Text content moderation solution - Platform For AI - Alibaba Cloud Documentation Center

Platform for AI (PAI) provides a text content moderation solution to help you identify high-risk content during content production for online business. This topic describes how to use AI algorithms to develop a content moderation model based on your business requirements. You can use the model to identify and block high-risk content.

Background information

In content creation scenarios, such as writing comments, blogs, and product introductions, no restrictions are imposed on the scope of the produced content. Therefore, you need to detect and filter high-risk content at the earliest opportunity.
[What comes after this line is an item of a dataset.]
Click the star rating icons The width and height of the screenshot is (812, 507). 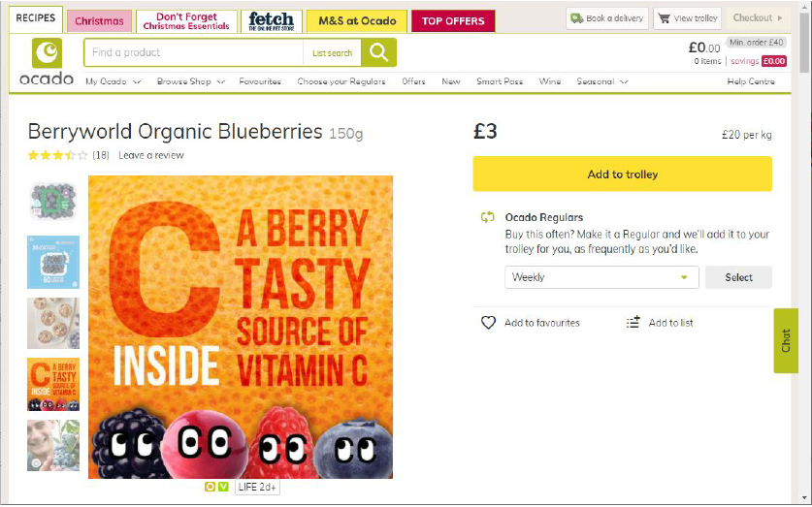pyautogui.click(x=57, y=155)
PAI provides the following solution that leverages AI algorithms to help you identify high-risk content.

Solution
1. Label the raw text and export the results to datasets by using iTAG, and manage the datasets on PAI.
2. Use the prepared datasets to train the Bidirectional Encoder Representations from Transformers (BERT) model that is provided by PAI, and fine-tune the pre-trained model in Machine Learning Designer to meet your content moderation requirements.
3. Deploy the fine-tuned model in Elastic Algorithm Service (EAS) as an end-to-end service to automatically identify high-risk content.
Architecture
The following figure shows the architecture of the text content moderation solution.

Prerequisites

The pay-as-you-go resources of Machine Learning Designer and EAS are activated. For more information, see Purchase.
MaxCompute is activated to store the prediction data. For more information, see Activate MaxCompute and DataWorks.
An AI workspace is created and MaxCompute computing resources are added to the workspace. For more information, see Manage workspaces.
An Object Storage Service (OSS) bucket is created to store raw data, labels, and trained models. For more information, see Create buckets.

Procedure

To create a text content moderation solution based on PAI, perform the following steps:

Prepare data
Prepare a training dataset and a test dataset for model training and upload the datasets to MaxCompute by running Tunnel commands on the MaxCompute client.
Build a text classification model
Build a text classification model for your text content moderation scenario by using Machine Learning Designer. This model is based on the pre-trained model obtained by using transfer learning on top of the BERT model.
Deploy and call the model service
Deploy your text content moderation model as an online service by using EAS. After deployment, you can call the model service in production environments for inference tasks.

Prepare data

Prepare a training dataset and a test dataset for model training, and upload the datasets to MaxCompute by running Tunnel commands on the MaxCompute client. For information about how to install and configure the MaxCompute client, see MaxCompute client (odpscmd). For information about Tunnel commands, see Tunnel commands. In this example, the following commands are used:

# The command used to create tables. 
CREATE TABLE nlp_risk_train(content STRING, qince_result STRING);
# The command used to upload data. 
tunnel upload /Users/xxx/xxx/nlp_risk_train.csv nlp_risk_train;
# The command used to create tables. 
CREATE TABLE nlp_risk_dev(content STRING, qince_result STRING);
# The command used to upload data. 
tunnel upload /Users/xxx/xxx/nlp_risk_dev.csv nlp_risk_dev;

Create a text classification model

Go to the Machine Learning Designer page.
1. Log on to the PAI console.
2. In the left-side navigation pane, click Workspaces. On the Workspaces page, click the name of the workspace that you want to manage.
3. In the left-side navigation pane of the workspace page, choose Model Development and Training > Visual Modeling (Designer) to go to the Machine Learning Designer page.
Select the pipeline template that is used for text classification.
1. On the Visualized Modeling (Designer) page, click the Preset Templates tab.
2. Click the NLP tab.
3. In the Text classification based on BERT model section, click Create.
Configure the required parameters to create a text classification pipeline.
In the Create Pipeline dialog box, configure the Pipeline Name, Description, Visibility, and Pipeline Data Path parameters, and then click OK to create the pipeline.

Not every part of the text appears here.